Алена прекрасно владела языком и переводила практически синхронно.
– Вы говорите, что они вышли на демонстрацию и протестуют, десятки тысяч, ну положим, хорошо, пусть хотя бы тысячи, – злился Борзиков, он явно был недоволен, что его с кем-то сравнили. – Но это та форма социального псевдопротеста, которое буржуазное общество готово переварить. Вот когда вышли семь человек протестовать против ввода войск в Чехословакию, они теряли свободу. А что теряют эти? Да ничего. Завтра пойдут в свои конторы и будут все так же служить буржуазии. Или когда я написал, а потом выпустил свою великую книгу, это и был подлинный поступок! А эти демонстранты напоминают мне пошлых советских интеллигентов, которые сидели на своих кухнях и ругали советскую власть. Эту критику система тоже готова была переварить. А вот Зиновьев, Солженицын, я… ну все мы и вправду рисковали.
Он вдруг перегнулся через стол к Кореневу, бросив супруге, чтоб она пока переводила его речь, довольно громко зашептал:
– Сейчас я русскому другу скажу, ты эти слова не переводи.
Алена переводила про подлинный поступок, а Борзиков шипел:
– Смотрите. Вот перед нами немец-перец-колбаса. Приехал, потому что на разговоре со мной можно копеечку зашибить. Идей моих нахватается, потом плохо переварит и за свои выдаст. Так я им всем репутации создаю. А он, сукин сын, считает ниже своего достоинства русский учить. Мол, варварский язык. Я из принципа с ним тоже по-немецки не говорю. Супруга моя хорошо толмачом, или по-ихнему – дольметчером, работает. Я понимаю, конечно, но говорить на этом языке не люблю.

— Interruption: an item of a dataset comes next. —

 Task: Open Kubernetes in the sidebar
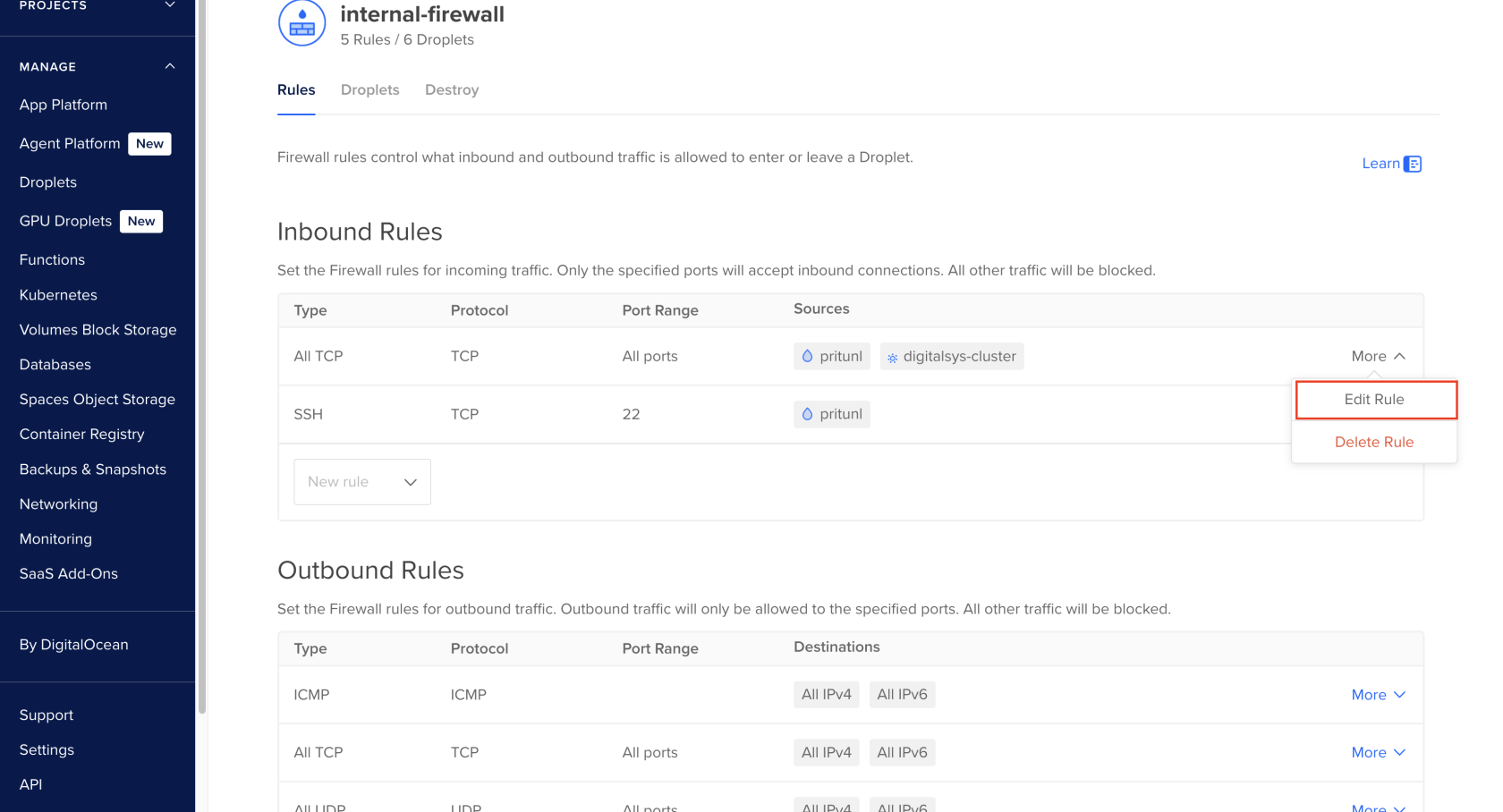tap(58, 295)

Вдруг фон Рюбецаль нахмурился и, остановив рукой немецкий перевод супруги, обратился к Борзикову на правильном русском языке:
– Господин Борзиков, я, однако, понимаю по-русски. И не только по-русски. Я очень много языков знаю. Мне кажется, вы вдруг почему-то забыли про это. Просто, когда я в Германии, я говорю на этом прекрасном языке, к тому же в значительной степени родном для меня.
– А пошел ты!.. Хватит пургу мести! Репосчёт! – вдруг отмахнулся от него Борзиков, совсем как дворовая шпана, и повернулся к барону спиной.
Повисло противное молчание. Потом немец все же сказал:
– Блаженный Августин называл такое состояние души “libertas major” – иррациональное своеволие, самообожествление как иррациональный корень зла. И это отнюдь не фидеизм, как вы изволили выразиться. Вы называете себя гидом русского народа. Я вам уже сказал, что змей, искусивший Еву, тоже был на свой лад гидом.
Борзиков озлился:
– Змей был дьяволом, а я нет, и это вам хорошо известно.
Рюбецаль пожал высокими плечами:
– О нет, ползучий гад, каковым и был змей, нисколько не являлся дьяволом. Орудием разве что. Мне кажется иногда, что вы неправильно понимаете себя, свой путь и свою задачу.